__Work item__
Please write out every line of the material exactly.

__Records shown__

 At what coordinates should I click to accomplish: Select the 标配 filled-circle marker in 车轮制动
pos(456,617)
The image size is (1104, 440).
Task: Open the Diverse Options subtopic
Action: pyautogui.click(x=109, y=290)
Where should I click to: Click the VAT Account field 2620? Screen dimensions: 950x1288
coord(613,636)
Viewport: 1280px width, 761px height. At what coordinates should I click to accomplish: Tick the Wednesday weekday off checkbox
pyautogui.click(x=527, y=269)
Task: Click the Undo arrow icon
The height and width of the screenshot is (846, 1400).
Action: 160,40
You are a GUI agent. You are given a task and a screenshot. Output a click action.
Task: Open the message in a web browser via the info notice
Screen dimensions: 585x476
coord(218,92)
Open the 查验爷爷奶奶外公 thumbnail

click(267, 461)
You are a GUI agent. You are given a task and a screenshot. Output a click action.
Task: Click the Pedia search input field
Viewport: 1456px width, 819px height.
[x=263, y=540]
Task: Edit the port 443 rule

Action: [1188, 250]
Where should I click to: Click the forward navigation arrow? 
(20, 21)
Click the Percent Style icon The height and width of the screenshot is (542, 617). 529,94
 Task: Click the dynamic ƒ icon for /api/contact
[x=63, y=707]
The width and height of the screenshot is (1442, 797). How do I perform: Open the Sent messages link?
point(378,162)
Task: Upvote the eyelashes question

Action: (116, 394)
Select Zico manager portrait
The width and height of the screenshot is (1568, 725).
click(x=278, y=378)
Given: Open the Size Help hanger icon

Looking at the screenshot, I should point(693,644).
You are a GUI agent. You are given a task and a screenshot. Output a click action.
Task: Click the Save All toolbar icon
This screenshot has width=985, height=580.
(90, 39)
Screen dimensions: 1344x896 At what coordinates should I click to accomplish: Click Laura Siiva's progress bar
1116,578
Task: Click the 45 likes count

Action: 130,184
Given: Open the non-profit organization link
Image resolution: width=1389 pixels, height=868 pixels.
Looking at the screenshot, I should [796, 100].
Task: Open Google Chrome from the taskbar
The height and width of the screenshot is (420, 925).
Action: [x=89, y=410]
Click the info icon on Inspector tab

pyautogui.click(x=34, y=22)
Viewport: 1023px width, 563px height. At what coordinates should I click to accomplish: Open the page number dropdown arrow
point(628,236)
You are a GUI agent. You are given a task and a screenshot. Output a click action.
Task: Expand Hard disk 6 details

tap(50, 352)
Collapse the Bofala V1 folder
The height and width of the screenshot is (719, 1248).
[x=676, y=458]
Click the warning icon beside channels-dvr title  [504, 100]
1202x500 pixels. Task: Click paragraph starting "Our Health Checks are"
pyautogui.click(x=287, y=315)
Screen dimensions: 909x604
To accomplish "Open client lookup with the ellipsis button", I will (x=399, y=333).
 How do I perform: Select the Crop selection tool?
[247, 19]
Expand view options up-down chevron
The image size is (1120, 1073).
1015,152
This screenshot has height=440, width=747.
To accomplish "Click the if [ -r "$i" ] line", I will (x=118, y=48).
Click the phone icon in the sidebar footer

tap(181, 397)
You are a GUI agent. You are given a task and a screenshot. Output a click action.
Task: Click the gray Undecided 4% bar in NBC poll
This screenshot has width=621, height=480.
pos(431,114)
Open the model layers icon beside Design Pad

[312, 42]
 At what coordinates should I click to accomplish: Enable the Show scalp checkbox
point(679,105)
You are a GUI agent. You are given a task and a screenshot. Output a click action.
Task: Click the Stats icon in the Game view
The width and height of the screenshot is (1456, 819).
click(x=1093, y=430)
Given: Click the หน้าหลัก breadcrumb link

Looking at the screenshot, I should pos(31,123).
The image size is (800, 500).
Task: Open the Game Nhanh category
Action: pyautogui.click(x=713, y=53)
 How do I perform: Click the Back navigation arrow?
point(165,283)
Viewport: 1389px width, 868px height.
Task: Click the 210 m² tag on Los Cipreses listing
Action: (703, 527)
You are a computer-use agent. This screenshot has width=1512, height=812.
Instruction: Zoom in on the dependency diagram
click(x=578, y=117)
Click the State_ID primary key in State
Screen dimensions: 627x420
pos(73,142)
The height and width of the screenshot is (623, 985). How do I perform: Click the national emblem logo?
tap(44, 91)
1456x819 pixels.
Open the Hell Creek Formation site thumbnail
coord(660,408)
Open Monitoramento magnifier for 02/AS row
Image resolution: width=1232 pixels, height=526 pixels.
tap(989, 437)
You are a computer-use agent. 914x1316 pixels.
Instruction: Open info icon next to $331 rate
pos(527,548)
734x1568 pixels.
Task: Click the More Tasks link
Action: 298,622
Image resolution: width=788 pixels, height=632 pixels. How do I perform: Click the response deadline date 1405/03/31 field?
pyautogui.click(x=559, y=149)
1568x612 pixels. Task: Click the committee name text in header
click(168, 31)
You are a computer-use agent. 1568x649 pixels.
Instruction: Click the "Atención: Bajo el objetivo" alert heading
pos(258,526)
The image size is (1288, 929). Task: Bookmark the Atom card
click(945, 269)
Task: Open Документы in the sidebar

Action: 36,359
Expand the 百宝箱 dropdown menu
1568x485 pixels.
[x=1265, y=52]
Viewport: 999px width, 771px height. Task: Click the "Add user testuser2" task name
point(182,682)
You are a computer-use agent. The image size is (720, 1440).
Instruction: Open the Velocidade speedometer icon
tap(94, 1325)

__Task output__
 At what coordinates should I click to accomplish: Select the 标配 filled-circle marker in 车轮制动
pos(456,617)
The image size is (1104, 440).
Task: Open the Diverse Options subtopic
Action: pyautogui.click(x=109, y=290)
Where should I click to: Click the VAT Account field 2620? Screen dimensions: 950x1288
coord(613,636)
Viewport: 1280px width, 761px height. At what coordinates should I click to accomplish: Tick the Wednesday weekday off checkbox
pyautogui.click(x=527, y=269)
Task: Click the Undo arrow icon
The height and width of the screenshot is (846, 1400).
Action: 160,40
You are a GUI agent. You are given a task and a screenshot. Output a click action.
Task: Open the message in a web browser via the info notice
Screen dimensions: 585x476
coord(218,92)
Open the 查验爷爷奶奶外公 thumbnail

click(267, 461)
You are a GUI agent. You are given a task and a screenshot. Output a click action.
Task: Click the Pedia search input field
Viewport: 1456px width, 819px height.
[x=263, y=540]
Task: Edit the port 443 rule

Action: [1188, 250]
Where should I click to: Click the forward navigation arrow? 
(20, 21)
Click the Percent Style icon The height and width of the screenshot is (542, 617). 529,94
 Task: Click the dynamic ƒ icon for /api/contact
[x=63, y=707]
The width and height of the screenshot is (1442, 797). How do I perform: Open the Sent messages link?
point(378,162)
Task: Upvote the eyelashes question

Action: (116, 394)
Select Zico manager portrait
The width and height of the screenshot is (1568, 725).
click(x=278, y=378)
Given: Open the Size Help hanger icon

Looking at the screenshot, I should point(693,644).
You are a GUI agent. You are given a task and a screenshot. Output a click action.
Task: Click the Save All toolbar icon
This screenshot has width=985, height=580.
(90, 39)
Screen dimensions: 1344x896 At what coordinates should I click to accomplish: Click Laura Siiva's progress bar
1116,578
Task: Click the 45 likes count

Action: 130,184
Given: Open the non-profit organization link
Image resolution: width=1389 pixels, height=868 pixels.
Looking at the screenshot, I should [796, 100].
Task: Open Google Chrome from the taskbar
The height and width of the screenshot is (420, 925).
Action: [x=89, y=410]
Click the info icon on Inspector tab

pyautogui.click(x=34, y=22)
Viewport: 1023px width, 563px height. At what coordinates should I click to accomplish: Open the page number dropdown arrow
point(628,236)
You are a GUI agent. You are given a task and a screenshot. Output a click action.
Task: Expand Hard disk 6 details

tap(50, 352)
Collapse the Bofala V1 folder
The height and width of the screenshot is (719, 1248).
[x=676, y=458]
Click the warning icon beside channels-dvr title  [504, 100]
1202x500 pixels. Task: Click paragraph starting "Our Health Checks are"
pyautogui.click(x=287, y=315)
Screen dimensions: 909x604
To accomplish "Open client lookup with the ellipsis button", I will (x=399, y=333).
 How do I perform: Select the Crop selection tool?
[247, 19]
Expand view options up-down chevron
The image size is (1120, 1073).
1015,152
This screenshot has height=440, width=747.
To accomplish "Click the if [ -r "$i" ] line", I will (x=118, y=48).
Click the phone icon in the sidebar footer

tap(181, 397)
You are a GUI agent. You are given a task and a screenshot. Output a click action.
Task: Click the gray Undecided 4% bar in NBC poll
This screenshot has width=621, height=480.
pos(431,114)
Open the model layers icon beside Design Pad

[312, 42]
 At what coordinates should I click to accomplish: Enable the Show scalp checkbox
point(679,105)
You are a GUI agent. You are given a task and a screenshot. Output a click action.
Task: Click the Stats icon in the Game view
The width and height of the screenshot is (1456, 819).
click(x=1093, y=430)
Given: Click the หน้าหลัก breadcrumb link

Looking at the screenshot, I should pos(31,123).
The image size is (800, 500).
Task: Open the Game Nhanh category
Action: pyautogui.click(x=713, y=53)
 How do I perform: Click the Back navigation arrow?
point(165,283)
Viewport: 1389px width, 868px height.
Task: Click the 210 m² tag on Los Cipreses listing
Action: (703, 527)
You are a computer-use agent. This screenshot has width=1512, height=812.
Instruction: Zoom in on the dependency diagram
click(x=578, y=117)
Click the State_ID primary key in State
Screen dimensions: 627x420
pos(73,142)
The height and width of the screenshot is (623, 985). How do I perform: Click the national emblem logo?
tap(44, 91)
1456x819 pixels.
Open the Hell Creek Formation site thumbnail
coord(660,408)
Open Monitoramento magnifier for 02/AS row
Image resolution: width=1232 pixels, height=526 pixels.
tap(989, 437)
You are a computer-use agent. 914x1316 pixels.
Instruction: Open info icon next to $331 rate
pos(527,548)
734x1568 pixels.
Task: Click the More Tasks link
Action: 298,622
Image resolution: width=788 pixels, height=632 pixels. How do I perform: Click the response deadline date 1405/03/31 field?
pyautogui.click(x=559, y=149)
1568x612 pixels. Task: Click the committee name text in header
click(168, 31)
You are a computer-use agent. 1568x649 pixels.
Instruction: Click the "Atención: Bajo el objetivo" alert heading
pos(258,526)
The image size is (1288, 929). Task: Bookmark the Atom card
click(945, 269)
Task: Open Документы in the sidebar

Action: 36,359
Expand the 百宝箱 dropdown menu
1568x485 pixels.
[x=1265, y=52]
Viewport: 999px width, 771px height. Task: Click the "Add user testuser2" task name
point(182,682)
You are a computer-use agent. The image size is (720, 1440).
Instruction: Open the Velocidade speedometer icon
tap(94, 1325)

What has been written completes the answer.